Depuis, Joseph Biden s’est permis de dire que la position de l’Inde à l’égard de l’Ukraine était « quelque peu bancale ». Qui aurait pu imaginer que la géopolitique de l’Ukraine allait secouer la Quadrilatérale ?
L’Inde avait certainement eu une prémonition. L’establishment indien de la politique étrangère avait bien vu ce qui commençait à se passer en Ukraine au cours de la dernière semaine de février. Il avait, comme Elie dans la Bible, observé dès novembre/décembre au moins, un petit nuage semblable à la paume d’une main s’élevant de la mer.
Contrairement aux médias, aux universités ou aux groupes de réflexion indiens, les dirigeants indiens avaient senti qu’une lutte mondiale historique pour la domination des États-Unis et de leurs alliés occidentaux était en train d’éclater en Ukraine, contre la Russie et la Chine. Modi a senti que l’Inde subirait des dommages collatéraux si elle ne se mettait pas en selle pour descendre de la montagne, alors que le ciel commençait à devenir noir de nuages poussés par le vent, avant l’arrivée de l’énorme averse.

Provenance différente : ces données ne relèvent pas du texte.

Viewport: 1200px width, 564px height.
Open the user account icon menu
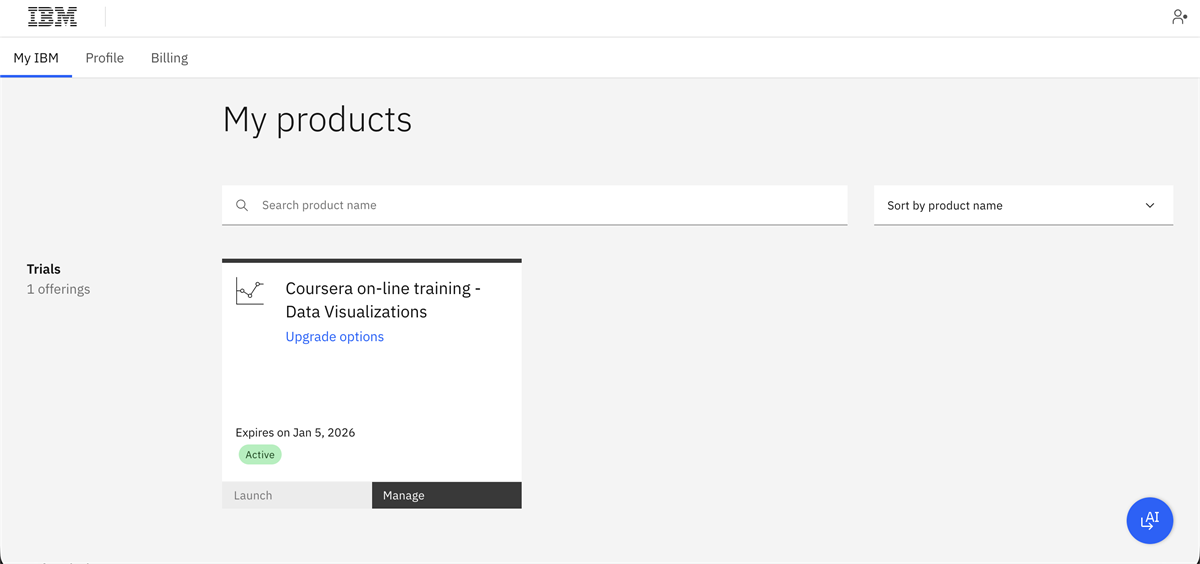click(x=1179, y=17)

Tout observateur perspicace aura remarqué que Modi réfléchissait sérieusement aux affaires étrangères depuis plusieurs mois. Sa participation au Sommet de la démocratie en décembre dernier avait incontestablement un air de fin de cycle – la fin d’une époque et le début d’une autre. On pourrait l’attribuer à l’effet dégrisant de la pandémie.
Le fait est que l’Inde a lutté contre cette pandémie toute seule. Quel que soit le battage médiatique dont elle a fait l’objet, l’Inde a réalisé qu’elle n’avait pas de véritable partenariat avec les États-Unis ou l’UE, qu’il s’agissait d’une simple relation transactionnelle et qu’en dernière analyse, l’Inde vivait dans sa région.

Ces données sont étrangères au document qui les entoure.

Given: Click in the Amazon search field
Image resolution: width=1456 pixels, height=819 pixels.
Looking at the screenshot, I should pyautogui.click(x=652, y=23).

L’Inde a effectivement géré la pandémie bien mieux que la plupart des pays. Les experts internationaux le reconnaissent aujourd’hui, et ceux qui lui jetaient la pierre à l’époque l’acceptent maintenant aussi, à contrecœur.

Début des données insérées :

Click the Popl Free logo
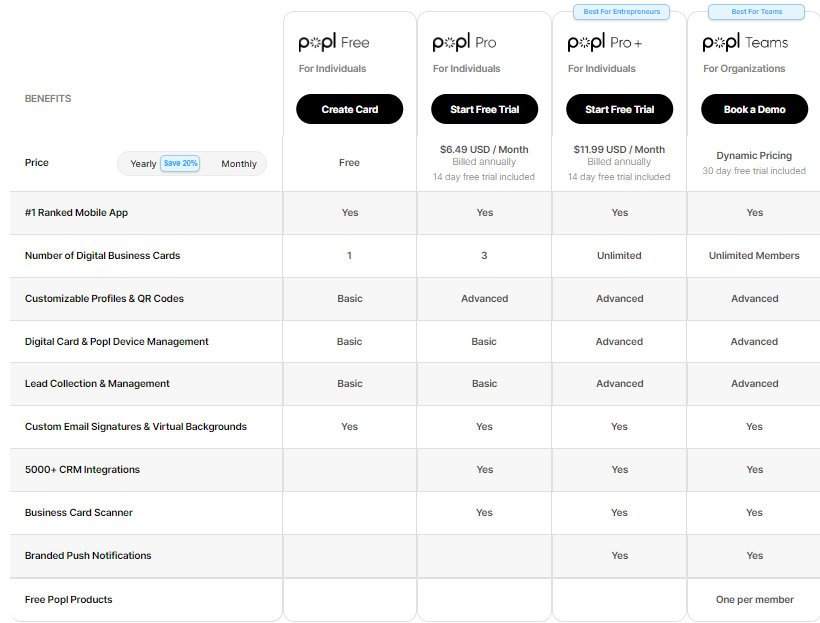The image size is (820, 623). (x=334, y=42)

Cependant, alors que l’économie a été ravagée au point d’être méconnaissable, le gouvernement est en train de « recoller les morceaux » et d’aller prudemment de l’avant. Il y a encore tant d’incertitude dans l’air à propos d’une nouvelle « vague » de pandémie qui viendrait, pour noyer toutes les cérémonies de réparation et de reconstruction d’une vie normale.
En bref, la lutte entre grandes puissances dans la lointaine Europe, précipitée par l’administration Biden à des fins géopolitiques pour isoler et affaiblir la Russie, a éclaté à un moment crucial où l’Inde est de plus en plus sceptique à l’égard des politiques et des qualités d’homme d’État du président américain. L’image que présentent les États-Unis est loin d’être convaincante : un champ de bataille de tribalisme et de guerres culturelles, une superpuissance vieillissante, en déclin, dont l’influence mondiale diminue.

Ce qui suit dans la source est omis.